Mit der Armut steigt die Zahl der Nichtwähler
Doch die Aufmerksamkeit für die Nichtwähler erfasst den Großteil der Gruppe nicht wirklich. Den bilden nämlich einkommensschwache und sozial abgehängte Teile der Bevölkerung. Der Sozialwissenschaftler Armin Schäfer hat den Zusammenhang zwischen sozialer Deklassierung und dem Wahlverhalten und die allgemeine Beteiligung an politischen Partizipationsprozessen geforscht.

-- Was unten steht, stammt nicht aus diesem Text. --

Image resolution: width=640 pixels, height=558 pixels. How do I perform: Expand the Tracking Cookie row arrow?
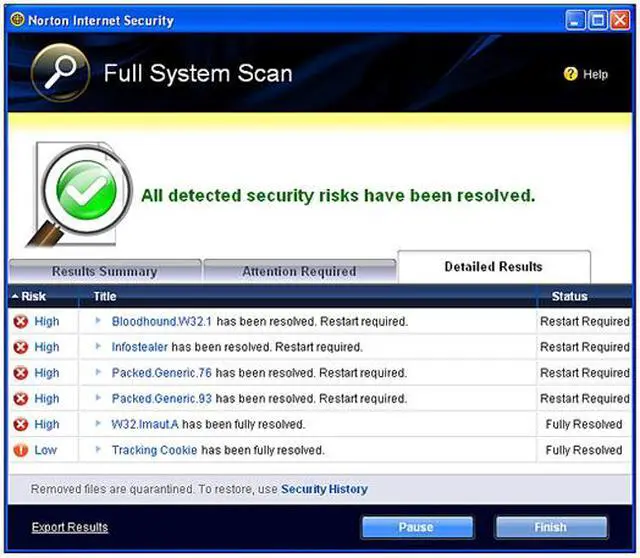(x=98, y=450)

Sein Befund ist eindeutig: „Je mehr Arbeitslose in einem Stadtteil leben, desto höher ist die Nichtwählerquote.“ Dabei konstatiert der Wissenschaftler eine Zunahme der Wahlabstinenz sozial Abgehängter: „Ab Mitte der neunziger Jahre liegen nicht zufällige Unterschiede vor, die seither weiter angewachsen sind. Vor allem Menschen mit niedrigem Schulabschluss wählen heute seltener als in der Vergangenheit. Wählten Angehörige aller Schichten noch in den siebziger Jahren mit ähnlich hoher Wahrscheinlichkeit, gibt 2009 nur noch jeder zweite Befragte an, gewählt zu haben, der sich selbst der Unterschicht zurechnet, während dies 94 Prozent der Oberschichtangehörigen für sich reklamieren.“
Damit sind gerade die Menschen, die besonders von politischen und sozialen Maßnahmen der Regierung betroffen sind, als Folge genau dieser Maßnahmen selbst von den formalen Entscheidungsprozessen ausgeschlossen. Denn nicht nur bei Wahlen, auch in Bürgerinitiativen ist der Mittelstand wesentlich stärker vertreten als sozial Abgehängte. So trägt die wachsende soziale Ungleichheit auch zu einer weiteren Entdemokratisierung bei. Bei manchen ist das durchaus gewollt. Schließlich wird ja in marktradikalen Kreisen auch schon mal darüber diskutiert, dass man die Wahlstimme nach der Einkommenslage gewichtet. Dass würde bedeutet, dass Wohlhabende mehr Mitspracherecht hätten als Arme. Solche Vorschläge rufen große Empörung hervor und haben einstweilen keine Chance realisiert zu werden. Doch faktisch ist es schon heute so, dass die Armen sich wesentlich weniger an Wahlen und anderen formaldemokratischen Entscheidungsprozessen beteiligen, nur regt das kaum jemand auf.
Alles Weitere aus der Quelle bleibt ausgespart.